START TEXT SECTION
WASHINGTON — U.S. Sens. John Thune (R-S.D.) and Mike Rounds (R-S.D.) and U.S. Rep. Dusty Johnson (R-S.D.) today expressed their frustration and concern with the U.S. Department of Veterans Affairs’ (VA) recommendations to the Asset and Infrastructure Review (AIR) Commission to close or downsize several VA health care facilities in South Dakota.
“The VA’s recommendations to the AIR Commission should seek to expand and improve access to health care. Instead, the VA has issued proposals that would reduce access to health care and impose serious hardships on rural and tribal veterans,” the delegation wrote. “Removing services from the Hot Springs and Fort Meade facilities, and consolidating health care services in Rapid City and Sioux Falls, would substantially reduce high-quality care options for those veterans who have benefited from access to rural VA services in South Dakota.”
The delegation also issued statements after the Biden administration notified the VA facilities in Hot Springs, Fort Meade, and Wagner that its proposed recommendations, which are part of a multi-year nationwide review of VA health care infrastructure, include plans for them to close or be downsized. The delegation’s decade-long fight to save the Hot Springs VA culminated in October 2020 when then-VA Secretary Robert Wilkie notified them that the VA had formally rescinded its earlier record of decision to realign the VA Black Hills Health Care System, which would have significantly reduced services at the Hot Springs VA Medical Center.
END TEXT SECTION
START EXERCISE DATA
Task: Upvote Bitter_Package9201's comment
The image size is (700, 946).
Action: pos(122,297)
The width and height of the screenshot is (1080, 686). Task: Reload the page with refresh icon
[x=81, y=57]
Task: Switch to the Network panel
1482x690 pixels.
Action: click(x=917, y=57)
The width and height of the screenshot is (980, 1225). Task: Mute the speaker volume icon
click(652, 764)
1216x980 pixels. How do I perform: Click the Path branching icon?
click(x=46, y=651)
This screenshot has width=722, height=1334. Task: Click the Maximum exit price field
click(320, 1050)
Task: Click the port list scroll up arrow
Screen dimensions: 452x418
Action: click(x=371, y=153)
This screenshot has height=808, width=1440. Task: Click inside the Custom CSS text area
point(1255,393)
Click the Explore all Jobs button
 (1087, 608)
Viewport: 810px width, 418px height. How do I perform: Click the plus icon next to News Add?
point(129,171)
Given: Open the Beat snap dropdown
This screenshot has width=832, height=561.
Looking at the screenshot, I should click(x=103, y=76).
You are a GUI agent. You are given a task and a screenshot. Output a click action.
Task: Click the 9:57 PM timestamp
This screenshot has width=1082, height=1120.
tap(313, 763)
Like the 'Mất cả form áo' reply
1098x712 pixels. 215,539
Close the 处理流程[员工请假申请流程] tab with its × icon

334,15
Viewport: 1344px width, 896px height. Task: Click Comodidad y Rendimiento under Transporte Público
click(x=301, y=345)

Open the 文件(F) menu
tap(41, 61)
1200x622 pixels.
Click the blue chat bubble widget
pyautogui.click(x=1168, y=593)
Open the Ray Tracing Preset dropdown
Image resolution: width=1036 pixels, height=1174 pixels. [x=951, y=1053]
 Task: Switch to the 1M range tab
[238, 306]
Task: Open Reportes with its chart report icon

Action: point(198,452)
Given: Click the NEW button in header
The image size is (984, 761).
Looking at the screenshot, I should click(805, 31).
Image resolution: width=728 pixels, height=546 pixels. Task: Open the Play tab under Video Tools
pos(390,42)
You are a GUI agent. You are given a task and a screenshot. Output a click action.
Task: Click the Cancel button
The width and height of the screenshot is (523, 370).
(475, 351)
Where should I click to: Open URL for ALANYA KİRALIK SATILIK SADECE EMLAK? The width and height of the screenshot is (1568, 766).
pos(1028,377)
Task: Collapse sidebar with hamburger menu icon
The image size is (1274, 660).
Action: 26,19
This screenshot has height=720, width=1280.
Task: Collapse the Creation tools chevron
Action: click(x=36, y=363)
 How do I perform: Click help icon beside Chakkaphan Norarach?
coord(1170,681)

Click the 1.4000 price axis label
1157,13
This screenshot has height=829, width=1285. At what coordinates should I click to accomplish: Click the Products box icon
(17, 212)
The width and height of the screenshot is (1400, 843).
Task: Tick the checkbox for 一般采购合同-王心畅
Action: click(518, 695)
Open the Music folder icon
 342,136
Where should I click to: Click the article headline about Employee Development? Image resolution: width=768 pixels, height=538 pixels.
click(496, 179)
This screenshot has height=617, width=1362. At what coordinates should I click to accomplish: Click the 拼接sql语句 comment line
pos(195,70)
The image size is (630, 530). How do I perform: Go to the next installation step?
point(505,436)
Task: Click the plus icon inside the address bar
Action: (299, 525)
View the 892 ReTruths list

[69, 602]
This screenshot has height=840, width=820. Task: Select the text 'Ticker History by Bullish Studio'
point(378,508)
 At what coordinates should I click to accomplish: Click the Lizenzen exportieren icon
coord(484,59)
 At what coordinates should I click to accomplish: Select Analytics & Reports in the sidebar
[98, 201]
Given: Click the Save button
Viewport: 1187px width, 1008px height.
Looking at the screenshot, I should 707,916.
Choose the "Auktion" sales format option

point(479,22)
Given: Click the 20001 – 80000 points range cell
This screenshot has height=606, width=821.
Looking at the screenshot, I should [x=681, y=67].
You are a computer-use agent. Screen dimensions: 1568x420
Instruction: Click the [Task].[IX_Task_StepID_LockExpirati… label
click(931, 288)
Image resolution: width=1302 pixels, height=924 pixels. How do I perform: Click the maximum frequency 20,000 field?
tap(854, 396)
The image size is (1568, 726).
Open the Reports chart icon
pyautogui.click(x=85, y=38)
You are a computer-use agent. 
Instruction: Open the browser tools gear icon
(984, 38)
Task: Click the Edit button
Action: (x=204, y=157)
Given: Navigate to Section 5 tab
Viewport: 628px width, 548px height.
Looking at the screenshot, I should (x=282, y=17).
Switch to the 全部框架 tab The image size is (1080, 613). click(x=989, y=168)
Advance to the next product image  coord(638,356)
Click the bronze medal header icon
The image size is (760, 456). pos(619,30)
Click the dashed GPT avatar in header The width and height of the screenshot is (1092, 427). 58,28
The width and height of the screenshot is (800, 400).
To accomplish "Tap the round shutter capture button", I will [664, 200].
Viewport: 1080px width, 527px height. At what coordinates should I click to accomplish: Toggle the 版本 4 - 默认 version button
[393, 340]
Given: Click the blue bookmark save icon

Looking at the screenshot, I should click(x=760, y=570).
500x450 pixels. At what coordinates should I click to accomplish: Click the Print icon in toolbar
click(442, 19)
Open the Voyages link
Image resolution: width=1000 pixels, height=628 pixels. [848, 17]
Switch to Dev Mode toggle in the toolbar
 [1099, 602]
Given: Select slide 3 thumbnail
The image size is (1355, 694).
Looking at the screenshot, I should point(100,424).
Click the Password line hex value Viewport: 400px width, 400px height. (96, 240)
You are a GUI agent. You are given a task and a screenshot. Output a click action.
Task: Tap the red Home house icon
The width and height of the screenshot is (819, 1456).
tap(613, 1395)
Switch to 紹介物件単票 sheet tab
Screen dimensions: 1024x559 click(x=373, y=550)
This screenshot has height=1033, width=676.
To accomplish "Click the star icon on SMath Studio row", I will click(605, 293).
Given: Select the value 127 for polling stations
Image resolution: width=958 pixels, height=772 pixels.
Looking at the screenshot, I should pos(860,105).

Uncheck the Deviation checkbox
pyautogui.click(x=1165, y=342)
END EXERCISE DATA
## WHAT IS EXPECTED
From the press release about the South Dakota VA facilities, extract the passage starting at "WASHINGTON — U.S." and ending at "facilities in South Dakota.", copied word for word.

## SOLVED EXERCISE
WASHINGTON — U.S. Sens. John Thune (R-S.D.) and Mike Rounds (R-S.D.) and U.S. Rep. Dusty Johnson (R-S.D.) today expressed their frustration and concern with the U.S. Department of Veterans Affairs’ (VA) recommendations to the Asset and Infrastructure Review (AIR) Commission to close or downsize several VA health care facilities in South Dakota.